Work out how many lines of the listing below include the string "resolution", and give that number alone.

**Material to process:**

"""

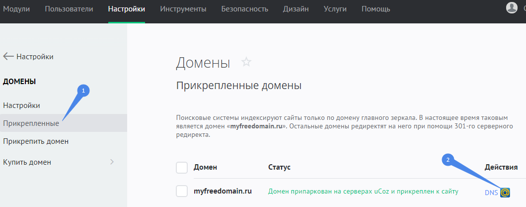Select Прикрепленные in the sidebar

coord(31,123)
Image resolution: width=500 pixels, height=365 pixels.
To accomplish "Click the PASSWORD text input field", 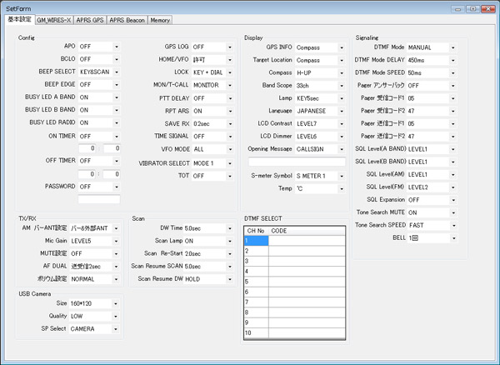I will (99, 200).

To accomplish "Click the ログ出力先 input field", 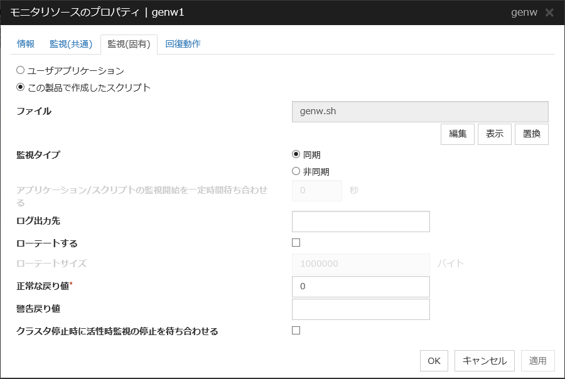I will pyautogui.click(x=360, y=221).
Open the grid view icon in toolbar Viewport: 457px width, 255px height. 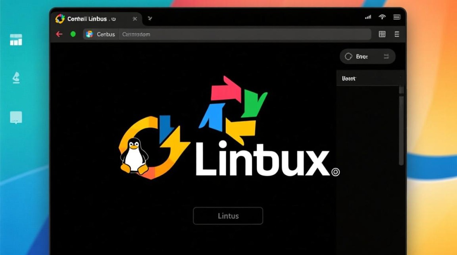click(382, 34)

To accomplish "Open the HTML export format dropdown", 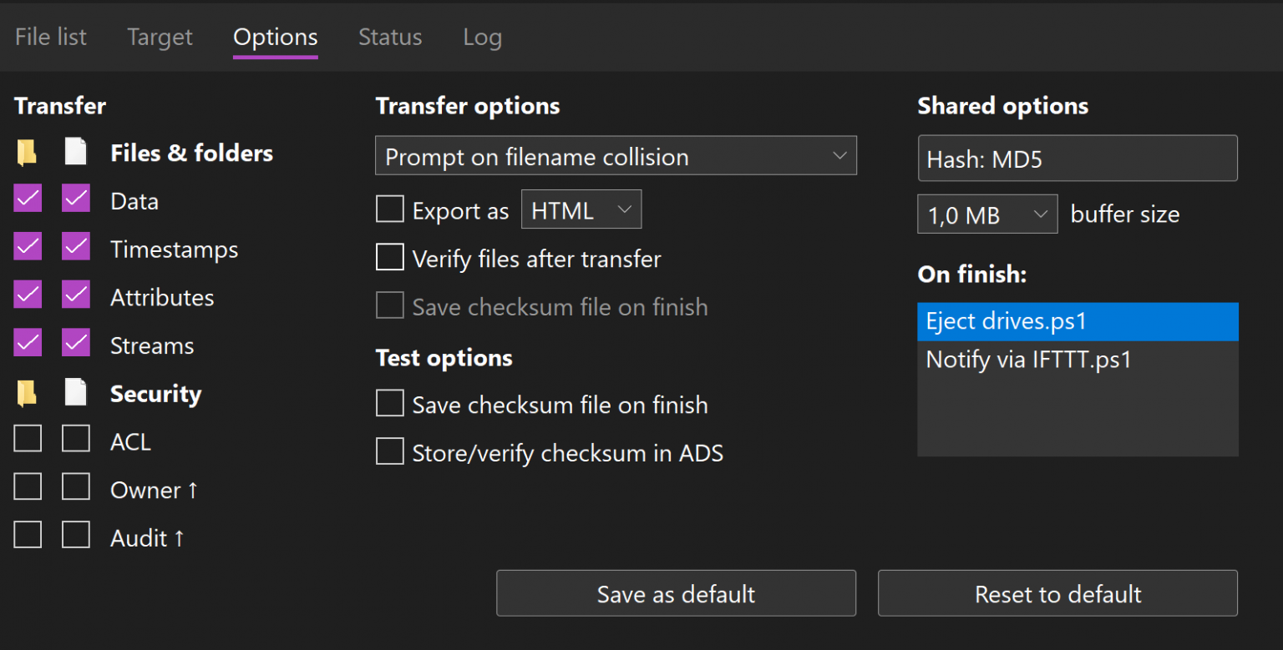I will point(581,209).
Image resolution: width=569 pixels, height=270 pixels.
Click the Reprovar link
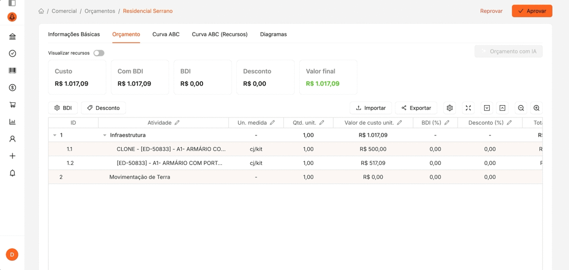coord(491,11)
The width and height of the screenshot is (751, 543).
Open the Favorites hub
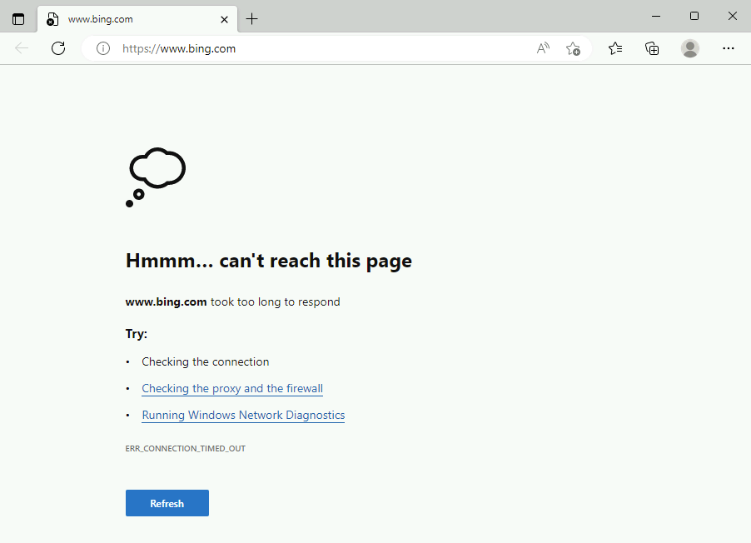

"""

**Exercise output:**
2